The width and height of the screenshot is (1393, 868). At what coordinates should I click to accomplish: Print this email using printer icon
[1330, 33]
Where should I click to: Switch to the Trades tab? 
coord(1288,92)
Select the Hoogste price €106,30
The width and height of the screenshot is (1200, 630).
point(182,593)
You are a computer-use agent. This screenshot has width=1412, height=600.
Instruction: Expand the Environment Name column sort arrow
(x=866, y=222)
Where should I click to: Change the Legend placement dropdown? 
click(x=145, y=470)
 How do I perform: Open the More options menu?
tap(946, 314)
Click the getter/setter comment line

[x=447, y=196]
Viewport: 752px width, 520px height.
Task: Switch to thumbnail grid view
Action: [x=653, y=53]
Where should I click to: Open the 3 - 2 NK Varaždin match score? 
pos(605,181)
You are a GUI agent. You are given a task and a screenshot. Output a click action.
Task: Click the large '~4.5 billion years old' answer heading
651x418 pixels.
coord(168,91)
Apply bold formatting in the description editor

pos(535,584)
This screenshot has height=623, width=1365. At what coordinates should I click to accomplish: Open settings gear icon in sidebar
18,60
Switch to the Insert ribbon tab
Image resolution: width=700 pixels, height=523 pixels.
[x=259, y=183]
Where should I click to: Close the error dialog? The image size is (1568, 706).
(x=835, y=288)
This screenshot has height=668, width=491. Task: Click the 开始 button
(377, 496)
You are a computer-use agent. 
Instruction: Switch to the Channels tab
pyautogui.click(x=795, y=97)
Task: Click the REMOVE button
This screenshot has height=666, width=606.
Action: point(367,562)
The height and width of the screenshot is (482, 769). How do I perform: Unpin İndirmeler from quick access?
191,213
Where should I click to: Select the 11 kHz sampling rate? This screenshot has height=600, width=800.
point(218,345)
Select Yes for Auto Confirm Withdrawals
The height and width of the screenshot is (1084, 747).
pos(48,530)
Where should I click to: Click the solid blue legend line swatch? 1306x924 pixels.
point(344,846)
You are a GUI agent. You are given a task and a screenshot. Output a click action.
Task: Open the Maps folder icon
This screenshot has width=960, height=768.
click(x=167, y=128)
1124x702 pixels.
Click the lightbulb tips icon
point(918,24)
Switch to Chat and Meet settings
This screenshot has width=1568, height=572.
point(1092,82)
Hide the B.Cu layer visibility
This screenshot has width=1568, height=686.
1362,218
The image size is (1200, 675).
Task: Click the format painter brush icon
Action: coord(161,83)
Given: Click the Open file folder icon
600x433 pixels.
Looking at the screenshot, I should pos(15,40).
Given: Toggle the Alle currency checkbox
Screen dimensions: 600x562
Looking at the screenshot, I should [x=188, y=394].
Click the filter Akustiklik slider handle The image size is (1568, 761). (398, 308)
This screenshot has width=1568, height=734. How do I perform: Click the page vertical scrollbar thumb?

.....

=== Task instructions ===
Can you turn the items into a numbered list, from the line containing "1124x702 pixels." through the end of the items, leaving out blank lines?

=== Written answer ===
1. 1124x702 pixels.
2. Click the lightbulb tips icon
3. point(918,24)
4. Switch to Chat and Meet settings
5. This screenshot has width=1568, height=572.
6. point(1092,82)
7. Hide the B.Cu layer visibility
8. This screenshot has width=1568, height=686.
9. 1362,218
10. The image size is (1200, 675).
11. Task: Click the format painter brush icon
12. Action: coord(161,83)
13. Given: Click the Open file folder icon
14. 600x433 pixels.
15. Looking at the screenshot, I should pos(15,40).
16. Given: Toggle the Alle currency checkbox
17. Screen dimensions: 600x562
18. Looking at the screenshot, I should [x=188, y=394].
19. Click the filter Akustiklik slider handle The image size is (1568, 761). (398, 308)
20. This screenshot has width=1568, height=734. How do I perform: Click the page vertical scrollbar thumb?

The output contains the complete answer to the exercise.